Handle year-to-year as you would Buddleja davidii, by leaving stems intact through the Winter and waiting in Spring until leaf-buds begin to swell and reveal new foliage before cutting back to just above the lowest of them.  Colquhounia is slow to flower, at least here in New England, but if you wanted to keep the shrub lower, and to encourage even more heads of bloom, pinch off the tips of the young stems in mid-Spring, when they have only a few pairs of leaves.  You'll double or even quadruple the number of stems that will be producing flowers by Fall. 

How to handle it: Another option—or two?

If attempting establishment in Zone 7, siting with impeccable Winter drainage is essential.  Plant on a slope, no matter how slight.  Siting to the west or south of a masonry wall would be the next imperative.  Leave stems up through the Winter, but mound over the base of the shrub with sand to the depth of six inches or even more.  in Spring, scuffle the sand back with your fingers, trying not to damage any leaf-buds that might be becoming active.  Wait until new growth is clearly in evidence before cutting the old stems back to the lowest active leaf-buds.

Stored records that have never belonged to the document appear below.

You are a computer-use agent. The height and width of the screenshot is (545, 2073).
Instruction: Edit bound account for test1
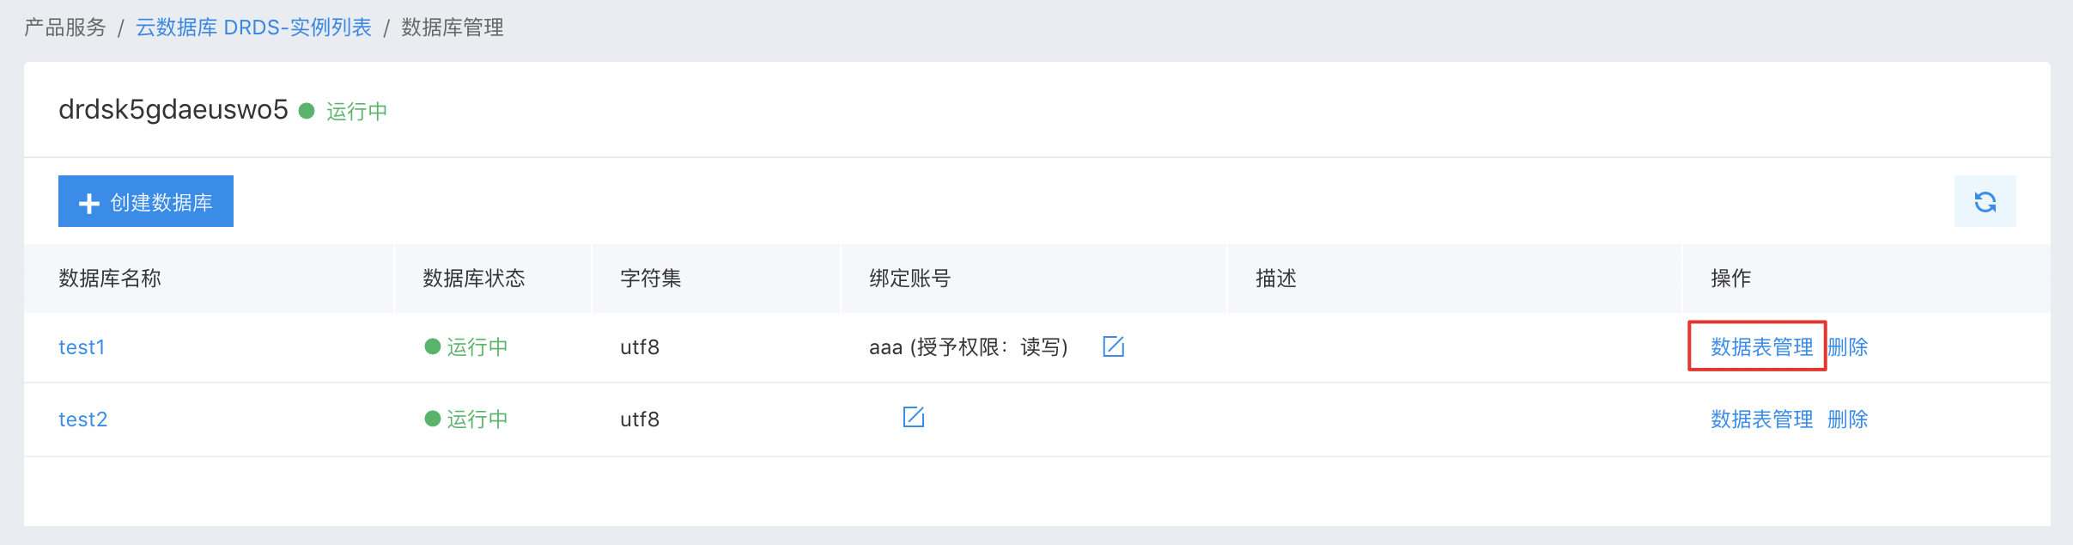pos(1113,346)
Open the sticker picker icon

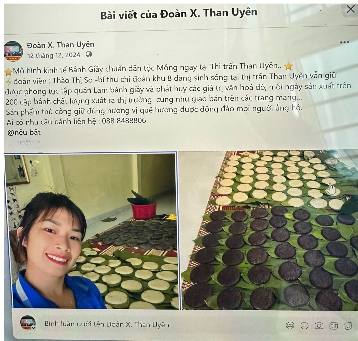coord(348,326)
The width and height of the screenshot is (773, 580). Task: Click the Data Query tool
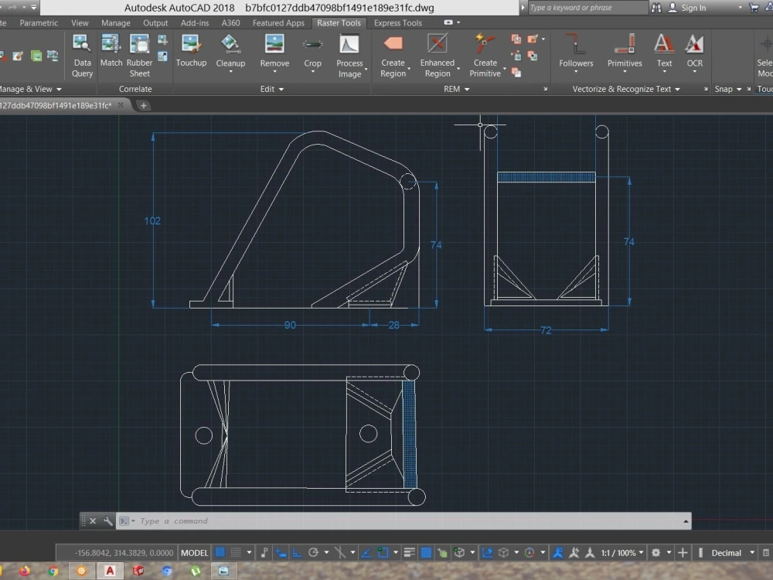tap(81, 54)
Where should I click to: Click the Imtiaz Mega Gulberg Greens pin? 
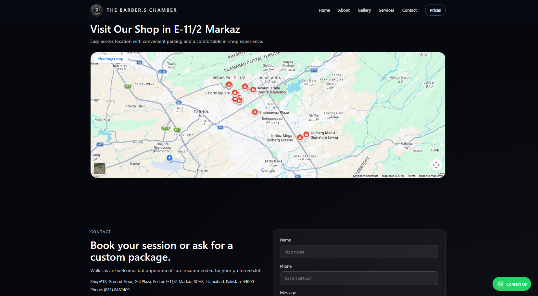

Any (other) quirks or special cases?

Colder than Zone 7, Colquhounia is too fast growing to be attempted in anything but a very large container for Summer-long success.  But that container would be so large that it would be difficult to drag the shrub into shelter in Fall.  Instead, grow Colquhounia in a medium-sized nursery pot—5 gallon, say—which you sink directly into a hot-and-sunny location in the garden, or into a much larger (10 gallon at a minimum) container for the Summer. 


After light frosts have convinced the shrub to contemplate dormancy, cut all stems back by half to make the nursery pot more easily accessible.  Then plunge a shovel vertically all around the outside of the nursery pot to sever roots that have grown out of its drainage holes, and lift the potted shrub for overwintering in shelter.  Keep in cool frost-free light, watering little or not at all, so the shrub stays dormant but expectant of Spring's return.  I don't have experience overwintering Colquhounia in frost-free darkness, but that has worked with tender Buddleja species I grow (B. nivea and B. salvifolia), so is worth a try.


If you have the space, bring the shrub into stronger light and greater heat in late Winter, to encourage resumption of growth.  Only then should you prune the stems down to their lowest active leaf-buds.  If growth is unexpectedly vigorous, you can pinch the stems to control size and encourage still more branching. 


Return the shrub to its Summer location only after Spring has reliably warmed up.


If only Colquhounia were a zone hardier.  An enduring and enthusiastic colony would probably be an achievement north of Philadelphia.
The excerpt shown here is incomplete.